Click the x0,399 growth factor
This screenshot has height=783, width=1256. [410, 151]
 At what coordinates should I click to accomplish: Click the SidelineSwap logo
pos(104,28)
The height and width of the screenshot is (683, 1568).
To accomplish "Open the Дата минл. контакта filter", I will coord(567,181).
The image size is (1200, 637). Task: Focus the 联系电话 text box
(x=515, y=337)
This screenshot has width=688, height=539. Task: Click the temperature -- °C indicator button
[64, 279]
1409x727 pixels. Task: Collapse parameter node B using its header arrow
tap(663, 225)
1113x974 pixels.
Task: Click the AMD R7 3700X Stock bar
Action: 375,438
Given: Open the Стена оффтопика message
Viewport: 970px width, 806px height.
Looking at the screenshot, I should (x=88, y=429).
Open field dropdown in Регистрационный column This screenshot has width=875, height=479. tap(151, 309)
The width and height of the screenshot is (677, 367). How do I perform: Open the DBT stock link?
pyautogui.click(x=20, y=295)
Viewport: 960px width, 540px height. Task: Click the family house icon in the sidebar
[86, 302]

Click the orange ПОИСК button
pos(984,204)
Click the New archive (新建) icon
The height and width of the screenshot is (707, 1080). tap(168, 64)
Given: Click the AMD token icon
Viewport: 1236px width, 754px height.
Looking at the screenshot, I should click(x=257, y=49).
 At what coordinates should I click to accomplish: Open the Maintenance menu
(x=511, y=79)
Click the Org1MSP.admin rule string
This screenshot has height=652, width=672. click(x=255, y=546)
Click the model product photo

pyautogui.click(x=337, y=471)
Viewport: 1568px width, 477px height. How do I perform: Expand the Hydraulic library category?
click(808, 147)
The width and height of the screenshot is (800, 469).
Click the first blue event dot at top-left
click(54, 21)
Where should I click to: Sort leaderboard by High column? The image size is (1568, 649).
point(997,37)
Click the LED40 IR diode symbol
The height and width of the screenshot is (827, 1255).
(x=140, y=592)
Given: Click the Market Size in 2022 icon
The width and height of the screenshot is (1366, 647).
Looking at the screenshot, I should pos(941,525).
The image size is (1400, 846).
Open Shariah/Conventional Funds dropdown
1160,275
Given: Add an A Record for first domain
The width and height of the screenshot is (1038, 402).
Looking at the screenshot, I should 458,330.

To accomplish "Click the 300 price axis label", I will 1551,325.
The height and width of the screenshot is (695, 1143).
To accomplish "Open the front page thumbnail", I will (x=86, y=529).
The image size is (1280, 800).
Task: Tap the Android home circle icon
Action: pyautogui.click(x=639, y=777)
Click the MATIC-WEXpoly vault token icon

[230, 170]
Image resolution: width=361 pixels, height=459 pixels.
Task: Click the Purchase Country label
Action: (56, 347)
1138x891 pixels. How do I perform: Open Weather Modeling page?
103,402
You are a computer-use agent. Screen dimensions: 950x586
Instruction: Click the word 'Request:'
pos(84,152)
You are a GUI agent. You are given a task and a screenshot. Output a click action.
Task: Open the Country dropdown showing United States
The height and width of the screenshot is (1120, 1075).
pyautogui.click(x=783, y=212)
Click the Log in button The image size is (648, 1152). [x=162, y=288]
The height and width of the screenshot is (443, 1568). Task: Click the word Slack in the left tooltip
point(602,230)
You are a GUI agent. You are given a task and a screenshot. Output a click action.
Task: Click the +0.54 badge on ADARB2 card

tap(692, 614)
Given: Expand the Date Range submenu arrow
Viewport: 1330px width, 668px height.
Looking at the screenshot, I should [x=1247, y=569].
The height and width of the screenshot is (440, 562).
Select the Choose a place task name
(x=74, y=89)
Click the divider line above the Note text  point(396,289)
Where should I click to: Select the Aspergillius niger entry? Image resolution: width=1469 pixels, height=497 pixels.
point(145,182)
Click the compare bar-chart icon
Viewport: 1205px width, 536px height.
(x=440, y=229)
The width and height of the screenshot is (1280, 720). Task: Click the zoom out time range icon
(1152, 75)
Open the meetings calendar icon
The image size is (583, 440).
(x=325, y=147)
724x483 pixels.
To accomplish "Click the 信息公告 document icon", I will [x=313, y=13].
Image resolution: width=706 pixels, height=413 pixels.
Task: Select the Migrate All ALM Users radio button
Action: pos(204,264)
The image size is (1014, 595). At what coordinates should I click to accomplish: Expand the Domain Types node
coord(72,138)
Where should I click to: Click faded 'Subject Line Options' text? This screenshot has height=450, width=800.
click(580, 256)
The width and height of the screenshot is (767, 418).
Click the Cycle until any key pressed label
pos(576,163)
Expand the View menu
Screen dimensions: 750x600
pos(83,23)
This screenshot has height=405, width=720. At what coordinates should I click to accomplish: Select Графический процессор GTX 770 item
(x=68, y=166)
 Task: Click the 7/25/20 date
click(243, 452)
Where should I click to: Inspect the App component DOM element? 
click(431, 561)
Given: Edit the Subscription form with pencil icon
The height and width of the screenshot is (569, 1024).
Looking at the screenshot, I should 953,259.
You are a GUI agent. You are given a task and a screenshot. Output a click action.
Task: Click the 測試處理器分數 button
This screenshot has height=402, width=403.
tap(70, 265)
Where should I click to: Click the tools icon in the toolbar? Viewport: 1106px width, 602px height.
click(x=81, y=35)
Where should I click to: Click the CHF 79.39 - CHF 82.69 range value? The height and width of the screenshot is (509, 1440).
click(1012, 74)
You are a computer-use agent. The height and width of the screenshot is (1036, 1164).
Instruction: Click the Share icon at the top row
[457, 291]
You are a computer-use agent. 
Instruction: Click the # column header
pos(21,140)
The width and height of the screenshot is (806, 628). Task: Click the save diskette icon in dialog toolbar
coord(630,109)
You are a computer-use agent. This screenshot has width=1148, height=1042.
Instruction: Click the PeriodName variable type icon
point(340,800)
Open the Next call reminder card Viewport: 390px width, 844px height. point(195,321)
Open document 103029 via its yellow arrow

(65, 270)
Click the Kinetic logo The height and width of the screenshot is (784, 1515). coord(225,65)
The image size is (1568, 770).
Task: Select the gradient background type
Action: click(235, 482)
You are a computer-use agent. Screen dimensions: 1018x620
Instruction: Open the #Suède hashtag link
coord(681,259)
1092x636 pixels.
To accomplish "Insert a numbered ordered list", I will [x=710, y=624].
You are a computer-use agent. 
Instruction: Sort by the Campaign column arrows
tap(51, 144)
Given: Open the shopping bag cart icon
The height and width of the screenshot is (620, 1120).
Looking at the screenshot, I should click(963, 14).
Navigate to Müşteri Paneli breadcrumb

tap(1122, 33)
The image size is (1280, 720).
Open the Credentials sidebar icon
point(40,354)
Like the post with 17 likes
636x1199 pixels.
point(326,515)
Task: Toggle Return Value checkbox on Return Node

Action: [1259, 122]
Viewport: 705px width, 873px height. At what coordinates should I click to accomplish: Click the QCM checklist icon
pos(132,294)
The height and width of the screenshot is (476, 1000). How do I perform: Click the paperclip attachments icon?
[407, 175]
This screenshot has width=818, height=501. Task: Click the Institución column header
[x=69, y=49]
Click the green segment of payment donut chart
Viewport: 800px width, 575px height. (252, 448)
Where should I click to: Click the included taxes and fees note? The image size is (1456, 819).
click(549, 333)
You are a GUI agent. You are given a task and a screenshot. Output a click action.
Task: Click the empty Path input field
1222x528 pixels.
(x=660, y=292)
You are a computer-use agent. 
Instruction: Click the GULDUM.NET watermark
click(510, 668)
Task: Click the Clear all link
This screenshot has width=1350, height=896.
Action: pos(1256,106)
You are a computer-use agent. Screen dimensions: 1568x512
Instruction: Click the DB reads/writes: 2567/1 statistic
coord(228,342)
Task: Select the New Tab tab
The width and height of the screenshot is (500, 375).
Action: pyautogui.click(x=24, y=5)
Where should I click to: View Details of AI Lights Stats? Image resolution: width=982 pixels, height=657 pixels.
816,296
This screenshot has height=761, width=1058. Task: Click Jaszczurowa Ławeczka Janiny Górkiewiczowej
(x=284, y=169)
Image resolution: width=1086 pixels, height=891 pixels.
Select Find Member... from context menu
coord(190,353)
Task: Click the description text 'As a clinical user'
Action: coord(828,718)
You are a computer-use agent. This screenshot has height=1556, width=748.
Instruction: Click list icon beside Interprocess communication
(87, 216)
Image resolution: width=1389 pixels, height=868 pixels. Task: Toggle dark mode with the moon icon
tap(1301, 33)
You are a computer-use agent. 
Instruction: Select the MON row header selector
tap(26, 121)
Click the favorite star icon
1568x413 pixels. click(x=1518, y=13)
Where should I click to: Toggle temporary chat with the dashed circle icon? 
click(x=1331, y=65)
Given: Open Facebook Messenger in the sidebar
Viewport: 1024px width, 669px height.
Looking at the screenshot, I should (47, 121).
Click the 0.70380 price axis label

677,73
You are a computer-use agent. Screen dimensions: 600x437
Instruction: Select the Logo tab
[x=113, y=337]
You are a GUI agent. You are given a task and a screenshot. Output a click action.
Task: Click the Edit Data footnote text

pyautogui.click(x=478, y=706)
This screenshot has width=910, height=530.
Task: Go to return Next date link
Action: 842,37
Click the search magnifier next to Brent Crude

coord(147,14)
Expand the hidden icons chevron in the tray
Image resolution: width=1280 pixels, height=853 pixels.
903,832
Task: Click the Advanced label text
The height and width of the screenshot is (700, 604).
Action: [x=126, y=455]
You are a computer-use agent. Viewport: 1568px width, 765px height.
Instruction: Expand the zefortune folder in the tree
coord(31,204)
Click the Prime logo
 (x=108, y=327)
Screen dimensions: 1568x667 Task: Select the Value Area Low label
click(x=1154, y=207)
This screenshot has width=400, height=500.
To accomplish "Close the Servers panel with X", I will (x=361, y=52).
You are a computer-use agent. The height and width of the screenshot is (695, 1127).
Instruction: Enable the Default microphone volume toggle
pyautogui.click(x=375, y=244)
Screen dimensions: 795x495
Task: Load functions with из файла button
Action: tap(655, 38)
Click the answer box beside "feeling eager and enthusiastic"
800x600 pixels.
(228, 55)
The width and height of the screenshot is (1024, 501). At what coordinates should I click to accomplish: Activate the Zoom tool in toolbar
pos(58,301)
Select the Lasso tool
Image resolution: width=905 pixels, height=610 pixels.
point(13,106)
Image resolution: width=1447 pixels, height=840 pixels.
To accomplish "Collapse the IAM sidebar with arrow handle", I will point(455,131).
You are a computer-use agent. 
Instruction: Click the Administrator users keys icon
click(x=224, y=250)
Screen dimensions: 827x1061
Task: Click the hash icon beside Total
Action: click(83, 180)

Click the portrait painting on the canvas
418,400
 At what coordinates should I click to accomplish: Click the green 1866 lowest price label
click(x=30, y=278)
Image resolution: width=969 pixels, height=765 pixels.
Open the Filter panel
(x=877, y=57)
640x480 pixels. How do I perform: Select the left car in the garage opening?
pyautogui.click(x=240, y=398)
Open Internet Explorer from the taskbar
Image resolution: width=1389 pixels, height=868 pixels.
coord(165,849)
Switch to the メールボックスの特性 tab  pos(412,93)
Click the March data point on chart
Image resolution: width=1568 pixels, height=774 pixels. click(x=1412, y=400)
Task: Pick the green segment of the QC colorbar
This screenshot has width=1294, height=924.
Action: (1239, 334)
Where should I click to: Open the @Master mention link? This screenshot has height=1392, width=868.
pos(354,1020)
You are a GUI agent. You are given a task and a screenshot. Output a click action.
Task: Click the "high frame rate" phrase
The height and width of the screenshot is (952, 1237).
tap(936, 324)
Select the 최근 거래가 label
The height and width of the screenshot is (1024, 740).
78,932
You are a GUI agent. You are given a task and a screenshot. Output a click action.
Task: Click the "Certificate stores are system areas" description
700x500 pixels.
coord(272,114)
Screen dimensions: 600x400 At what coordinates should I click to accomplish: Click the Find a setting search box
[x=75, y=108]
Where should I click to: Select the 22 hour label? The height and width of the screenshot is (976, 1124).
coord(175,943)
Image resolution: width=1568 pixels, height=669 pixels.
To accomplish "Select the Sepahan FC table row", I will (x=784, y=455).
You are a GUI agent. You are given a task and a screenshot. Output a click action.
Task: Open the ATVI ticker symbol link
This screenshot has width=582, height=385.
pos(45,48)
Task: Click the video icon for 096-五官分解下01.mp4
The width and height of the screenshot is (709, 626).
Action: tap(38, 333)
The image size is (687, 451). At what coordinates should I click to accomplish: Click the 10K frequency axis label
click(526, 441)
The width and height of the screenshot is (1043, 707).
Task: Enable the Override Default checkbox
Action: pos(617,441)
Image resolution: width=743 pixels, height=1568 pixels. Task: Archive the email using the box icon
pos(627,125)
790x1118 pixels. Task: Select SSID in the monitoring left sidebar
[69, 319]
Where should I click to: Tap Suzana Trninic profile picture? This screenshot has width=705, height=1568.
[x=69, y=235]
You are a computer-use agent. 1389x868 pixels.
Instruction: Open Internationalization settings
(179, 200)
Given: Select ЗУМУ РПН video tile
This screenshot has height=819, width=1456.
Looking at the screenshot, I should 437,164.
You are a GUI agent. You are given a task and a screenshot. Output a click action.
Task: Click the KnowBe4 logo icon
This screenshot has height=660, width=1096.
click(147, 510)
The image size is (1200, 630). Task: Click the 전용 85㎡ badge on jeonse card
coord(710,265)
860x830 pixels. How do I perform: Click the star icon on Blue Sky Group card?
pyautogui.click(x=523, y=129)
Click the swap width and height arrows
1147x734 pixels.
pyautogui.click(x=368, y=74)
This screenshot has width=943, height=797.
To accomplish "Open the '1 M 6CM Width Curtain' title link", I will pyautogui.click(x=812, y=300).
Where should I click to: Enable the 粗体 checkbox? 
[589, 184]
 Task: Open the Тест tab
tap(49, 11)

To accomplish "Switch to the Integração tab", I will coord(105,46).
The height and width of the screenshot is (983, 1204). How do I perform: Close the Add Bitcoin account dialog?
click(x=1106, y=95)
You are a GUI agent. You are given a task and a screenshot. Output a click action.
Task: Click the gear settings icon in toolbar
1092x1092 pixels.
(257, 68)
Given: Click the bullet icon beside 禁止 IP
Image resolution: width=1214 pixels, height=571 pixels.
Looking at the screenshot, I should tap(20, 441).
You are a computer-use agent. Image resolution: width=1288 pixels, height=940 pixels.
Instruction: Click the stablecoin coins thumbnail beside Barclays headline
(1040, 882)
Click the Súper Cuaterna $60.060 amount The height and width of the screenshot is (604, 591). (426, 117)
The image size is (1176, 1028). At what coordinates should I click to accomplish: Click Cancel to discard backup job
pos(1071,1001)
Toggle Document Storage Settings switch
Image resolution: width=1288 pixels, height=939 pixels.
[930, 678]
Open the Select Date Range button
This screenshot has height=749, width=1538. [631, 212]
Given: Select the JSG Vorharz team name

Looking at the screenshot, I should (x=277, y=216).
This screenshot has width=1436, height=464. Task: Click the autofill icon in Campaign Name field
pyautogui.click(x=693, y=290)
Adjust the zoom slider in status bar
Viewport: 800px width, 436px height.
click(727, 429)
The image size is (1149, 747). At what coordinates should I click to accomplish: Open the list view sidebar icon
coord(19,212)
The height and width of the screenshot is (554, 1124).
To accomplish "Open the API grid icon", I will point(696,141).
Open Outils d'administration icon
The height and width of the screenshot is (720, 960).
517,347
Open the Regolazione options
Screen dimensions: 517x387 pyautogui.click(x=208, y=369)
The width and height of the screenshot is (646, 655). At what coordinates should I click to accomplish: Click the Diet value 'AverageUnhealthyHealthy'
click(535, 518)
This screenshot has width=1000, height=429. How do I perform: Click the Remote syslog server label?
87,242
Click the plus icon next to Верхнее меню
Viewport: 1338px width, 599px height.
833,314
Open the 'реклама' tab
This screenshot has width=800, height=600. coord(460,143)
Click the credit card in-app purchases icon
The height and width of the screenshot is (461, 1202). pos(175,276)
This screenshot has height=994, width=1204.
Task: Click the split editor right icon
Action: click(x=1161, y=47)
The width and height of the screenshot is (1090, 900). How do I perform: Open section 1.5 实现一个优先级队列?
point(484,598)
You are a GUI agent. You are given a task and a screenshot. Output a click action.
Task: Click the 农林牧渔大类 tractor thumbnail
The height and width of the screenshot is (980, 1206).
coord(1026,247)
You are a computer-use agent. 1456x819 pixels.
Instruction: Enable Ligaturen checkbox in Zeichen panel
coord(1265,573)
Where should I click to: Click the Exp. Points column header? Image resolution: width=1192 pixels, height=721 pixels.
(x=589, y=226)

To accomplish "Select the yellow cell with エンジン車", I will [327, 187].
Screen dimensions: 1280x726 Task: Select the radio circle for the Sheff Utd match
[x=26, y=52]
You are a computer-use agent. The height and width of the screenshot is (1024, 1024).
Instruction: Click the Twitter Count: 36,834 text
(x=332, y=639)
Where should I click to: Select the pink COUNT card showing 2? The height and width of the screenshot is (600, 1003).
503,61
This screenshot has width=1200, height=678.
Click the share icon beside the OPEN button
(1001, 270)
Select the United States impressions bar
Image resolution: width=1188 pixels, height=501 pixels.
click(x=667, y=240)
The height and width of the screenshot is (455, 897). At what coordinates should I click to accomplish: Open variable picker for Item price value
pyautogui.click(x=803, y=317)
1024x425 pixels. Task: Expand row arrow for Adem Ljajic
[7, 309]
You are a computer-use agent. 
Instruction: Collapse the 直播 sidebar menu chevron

ACTIVITY
Output exactly the lines from the one holding "The height and width of the screenshot is (980, 1206)." to the end of the material above, with both ends included.

YOUR SOLUTION
The height and width of the screenshot is (980, 1206).
coord(1026,247)
You are a computer-use agent. 1456x819 pixels.
Instruction: Enable Ligaturen checkbox in Zeichen panel
coord(1265,573)
Where should I click to: Click the Exp. Points column header? Image resolution: width=1192 pixels, height=721 pixels.
(x=589, y=226)

To accomplish "Select the yellow cell with エンジン車", I will [327, 187].
Screen dimensions: 1280x726 Task: Select the radio circle for the Sheff Utd match
[x=26, y=52]
You are a computer-use agent. The height and width of the screenshot is (1024, 1024).
Instruction: Click the Twitter Count: 36,834 text
(x=332, y=639)
Where should I click to: Select the pink COUNT card showing 2? The height and width of the screenshot is (600, 1003).
503,61
This screenshot has width=1200, height=678.
Click the share icon beside the OPEN button
(1001, 270)
Select the United States impressions bar
Image resolution: width=1188 pixels, height=501 pixels.
click(x=667, y=240)
The height and width of the screenshot is (455, 897). At what coordinates should I click to accomplish: Open variable picker for Item price value
pyautogui.click(x=803, y=317)
1024x425 pixels. Task: Expand row arrow for Adem Ljajic
[7, 309]
You are a computer-use agent. 
Instruction: Collapse the 直播 sidebar menu chevron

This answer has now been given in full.